If you want me to paint you a fuller picture you would need to tell me what he thinks this article is saying.

When it comes to interpretation context is king. There is no way of knowing the point of the author of this article without knowing in what context he is writing.

On a final note, if you want to paint the fuller picture for your brother in law I would probably start by saying.

Everything you have said is very informative and interesting. However, I read the Bible everyday and I am not coming up with the same interpretations as you are. Could you help me out by showing me how the Holy Spirit gave you any more authority to interpret scripture than He gave me?
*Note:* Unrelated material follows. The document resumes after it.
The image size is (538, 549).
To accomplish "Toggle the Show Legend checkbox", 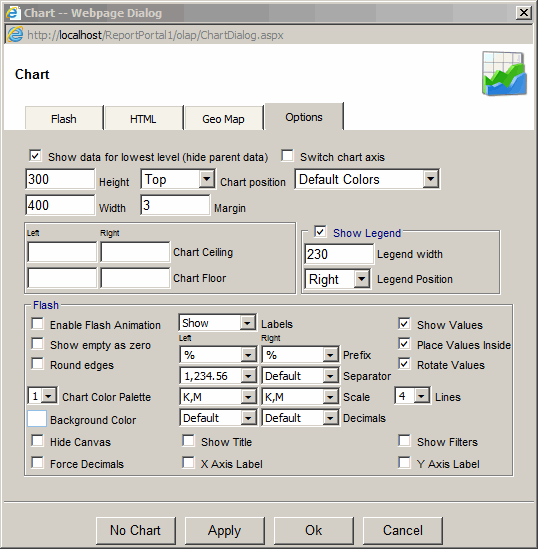I will tap(320, 232).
Basically, in the end it all has to come back to authority. You can throw Bible verses at each other until the cows come home and not get through to one another. Without an authority we can make the Bible say whatever we want it to say. All we have to do is pick one verse and read the rest of the Bible through that lens. If he ever says to you "I don’t know (or need to know) the interpretation of that verse. All I know is it can’t mean what you think it means because the Bible states (whatever their theology is) over here.

If he is willing to talk about authority then you have a chance to have a civil conversation, if not it comes down to your interpretation against his. Which means you will get no where.

If you want to give me more info I’ll help you the best I can. But that article is to vague to paint a fuller picture.

God Bless

Try this

Romans 16:17-20 , & Galatians 5:19-21 This Greek word διχοστασίας dichostasia = division / dissension / factions /sedition (is the same word in both Rom 16:17 And Gal 5:19…) the consequences for dividing from the Catholic Church is I warn you, as I warned you before, that those who do such things shall not inherit the kingdom of God. [Gal 5:21]

IOW once someone knows the truth of the Catholic Church, and either divides from her, or won’t return to unity, and remains in division from the Catholic Church, they won’t be saved.

That’s where the phrase came from
“outside the Catholic Church there is no salvation”

One might say that wasn’t Jesus talking that was Paul talking.

The HS that inspired Paul, [John 14:25-26] to condemn division which ultimately came from Jesus John 16:12-15. And since Jesus will judge all souls, Jesus is telling us in advance through the HS, through Paul, how He will judge division from His Church.

Jesus wants and describes perfect unity that He wants John 17:20-23. Nothing else but that unity will do. Otherwise He wouldn’t have given such a terrible consequence to a soul if they divide from His Church in this life and die in that state of separation. Separation from Him in this life, means eternal separation from Him in the next life.

So one might ask, how do we know it’s the Catholic Church being spoken of, and how do we know the consequence spoken of by Paul is how bishops who followed the apostles understood it to be?

Acts, 9:31
“The Church throughout all”
ἐκκλησία = church,
καθ’ = according to ,
ὅλης = whole / all / complete / universal ,
τῆς = the = the Kataholos Church = the Catholic Church.

Bp Ignatius of Antioch,
• ordained by apostles in ~68 a.d., ( that is before Acts & Revelation are written)
• is a direct disciple of St John the apostle,
wrote the following in ~107 a.d.
Re: the Catholic Church. Ignatius uses Christian (ch 2) and Catholic Church (ch 8) Epistle to the Smyrnæans

Re: schismatics from the Catholic Church. Ignatius says they won’t be going to heaven Epistle to the Philadelphians (ch 3) .

Is there any doubt where he got that teaching from?